С этой грамотой следует сопоставить другую запись, помещенную в рукописи Никоновской летописи середины XVII в. впереди ее текста: «Данье великого князя Дмитрея
Ивановича Донского в Сергиев монастырь в лето 6901». «Дал святой Троице живоначальной в дом, в Сергиев монастырь, князь великий Дмитрей Ивановичь Донской игумену Сергию с братьею в вечной поминок по своей душе и по своих родителей в Радонеже: сельцо Клементьево, да деревня Офонасьево, да приселок Киясово, да половина Глинкова, половина сельца Зубачева, да приселок Борково и с мельницею на Воре, сельцо Муромцово, да приселок Путилово, да погост Троица на Березниках, деревня Федоровское. Да в Углецком уезде дал князь великий Дмитрей Ивановичь Донской чудотворцу Сергию сельцо Прилуки с деревнями да приселок Красное. Да в Дмитровском уезде дал князь великий Дмитрей Ивановичь Донской чудотворцу Сергию сельцо Синково с деревнями. А подавал те дальныя села, как пришел с Мамаева побоища». Далее шла запись о даче в монастырь Сергию Радонежскому села Федоровского в Нерехте женой великого князя Дмитрия Донского – Евдокией по случаю рождения старших сыновей: Василия и Юрия. «Дал князь великий Дмитрей Ивановичь святой Троице в Сергиев монастырь на Москве площадку и пятно ногайское впрок во веки».[925]

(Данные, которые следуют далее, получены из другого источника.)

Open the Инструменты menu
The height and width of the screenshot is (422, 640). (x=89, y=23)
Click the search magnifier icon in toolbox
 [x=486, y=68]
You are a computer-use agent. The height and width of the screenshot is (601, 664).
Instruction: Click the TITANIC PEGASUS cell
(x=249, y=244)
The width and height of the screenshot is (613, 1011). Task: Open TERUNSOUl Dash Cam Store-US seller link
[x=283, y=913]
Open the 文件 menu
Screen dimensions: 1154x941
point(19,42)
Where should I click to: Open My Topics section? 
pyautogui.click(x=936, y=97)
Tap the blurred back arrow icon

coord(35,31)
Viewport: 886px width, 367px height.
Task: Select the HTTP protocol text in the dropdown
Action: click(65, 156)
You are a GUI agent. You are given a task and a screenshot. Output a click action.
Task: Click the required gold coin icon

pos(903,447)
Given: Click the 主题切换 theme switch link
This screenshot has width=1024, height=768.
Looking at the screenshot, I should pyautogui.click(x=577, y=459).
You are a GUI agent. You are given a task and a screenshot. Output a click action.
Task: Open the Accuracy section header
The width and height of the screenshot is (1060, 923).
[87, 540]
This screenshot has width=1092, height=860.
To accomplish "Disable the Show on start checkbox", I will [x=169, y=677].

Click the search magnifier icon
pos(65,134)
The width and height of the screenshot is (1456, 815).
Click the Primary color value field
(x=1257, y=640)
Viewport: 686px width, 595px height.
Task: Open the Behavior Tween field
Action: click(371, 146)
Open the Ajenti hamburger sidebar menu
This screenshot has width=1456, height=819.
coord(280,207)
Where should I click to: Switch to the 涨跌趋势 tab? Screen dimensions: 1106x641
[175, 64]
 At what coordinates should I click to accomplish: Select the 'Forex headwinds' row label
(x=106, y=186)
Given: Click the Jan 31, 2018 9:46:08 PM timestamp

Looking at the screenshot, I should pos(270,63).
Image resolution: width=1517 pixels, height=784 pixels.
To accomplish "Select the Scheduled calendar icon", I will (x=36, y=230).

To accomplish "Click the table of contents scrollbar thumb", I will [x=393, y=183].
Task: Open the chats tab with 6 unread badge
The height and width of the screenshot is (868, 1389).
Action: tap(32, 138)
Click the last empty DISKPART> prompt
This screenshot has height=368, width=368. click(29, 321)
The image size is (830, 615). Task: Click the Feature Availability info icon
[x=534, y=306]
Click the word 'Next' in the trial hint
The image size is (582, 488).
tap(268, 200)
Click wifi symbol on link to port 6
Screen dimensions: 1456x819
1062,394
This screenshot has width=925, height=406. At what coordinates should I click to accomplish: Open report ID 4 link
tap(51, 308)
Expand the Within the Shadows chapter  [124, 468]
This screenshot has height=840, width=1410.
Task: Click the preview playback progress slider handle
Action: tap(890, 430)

Вопрос о подлинности этих грамот был в свое время подробно рассмотрен иеромонахом Арсением. В первой из них он отметил явные несообразности. В частности, Сергий в ней еще при жизни называется святым.[926] Но именоваться так он мог лишь после своей посмертной канонизации. Укажем и на другие несуразицы, допущенные составителем грамоты. Дмитрий Донской, обращаясь к своим потомкам, которые в будущем могут нарушить его распоряжения, называет их «прародителями», что совершенно невозможно, если предположить, что грамота была составлена в XIV в. Если же допустить, что ее составитель жил много позже эпохи Дмитрия Донского, ближайшие преемники московского князя действительно являлись для него «прародителями». Можно ли хотя бы приблизительно установить время появления этого документа? Встречающееся в нем выражение «Московское государство» четко указывает на XVI в., когда это понятие входит в широкое обращение.